## start Supplied text

Long-time residents of the remote outback town of Elsie Creek, Mickey, the master of all things mechanical, along with his younger brother, Billy, shared 22 things tourists must take when trekking the Northern Territory.
As a disclosure, these finely-aged gentlemen are not hikers, bushwalking backpackers, rock climbing, globe-trotting sightseers. What follows are their blunt explanations, typical of the Aussie Local Lingo.
So it’s over to Mickey and Billy…
22 things a tourist must take trekking the Northern Territory outback
- Thongs. We’re talking about footwear, not underwear, ya’ ning-nong! Unless you wanna show off your dance moves while trekking the Northern Territory’s hot outback soils, go for it.
- A spare pair of thongs in case of losing the first pair or you suffer with the dreaded plugger failure.
- Closed-toe walking shoes to get beer from bottle shops, as they have strict rules at the local pub.
- Long sleeve shirt for sun protection and to fetch beer (there’s that dress code, thingy), and to wave off charging water buffalos. Just don’t wear red, ‘kay.
- Sunscreen. The thick stuff you’ll need to scrape off. At least it won’t melt off.
- Perfume. To disguise the sweat to those not used to the intense heat that’s known to melt unlit candles. We’re talking about insect repellent to add to the slimy sunscreen. It’s recommended as part of the daily battle against the annoying little black flies, or that spear-like mosquito penetration through your shirt, sunscreen, to skin. Don’t wear them fly nets. Not cool. Unless you’re a tourist, by all means, wear that fly net with pride.
- Hat. A BIG HAT. Get in touch with your inner cowboy and go big with your hat to protect your ears and neck. It’ll help stop your shiny slathered sunscreen sweat. Nah, nothing stops that, but it sounded good at the time.

## end Supplied text
## start Information supplied

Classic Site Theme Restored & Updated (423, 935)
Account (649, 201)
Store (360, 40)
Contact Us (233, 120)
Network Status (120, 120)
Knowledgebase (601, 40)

## end Information supplied

● Written tasks:
• A. Retype everything in the outback article from "- Sunscreen. The" down to "at the time.".
• B. Answer these questions from the outback article:
(i) In which town are Mickey and Billy long-time residents?
(ii) What color does the article say not to wear with the long sleeve shirt?
(iii) Which parts of the body is the big hat meant to protect?
The entries have no connection to the outback article.

● Answers to the exercises:
• A.
- Sunscreen. The thick stuff you’ll need to scrape off. At least it won’t melt off.
- Perfume. To disguise the sweat to those not used to the intense heat that’s known to melt unlit candles. We’re talking about insect repellent to add to the slimy sunscreen. It’s recommended as part of the daily battle against the annoying little black flies, or that spear-like mosquito penetration through your shirt, sunscreen, to skin. Don’t wear them fly nets. Not cool. Unless you’re a tourist, by all means, wear that fly net with pride.
- Hat. A BIG HAT. Get in touch with your inner cowboy and go big with your hat to protect your ears and neck. It’ll help stop your shiny slathered sunscreen sweat. Nah, nothing stops that, but it sounded good at the time.

• B.
(i) Elsie Creek
(ii) Red
(iii) The ears and neck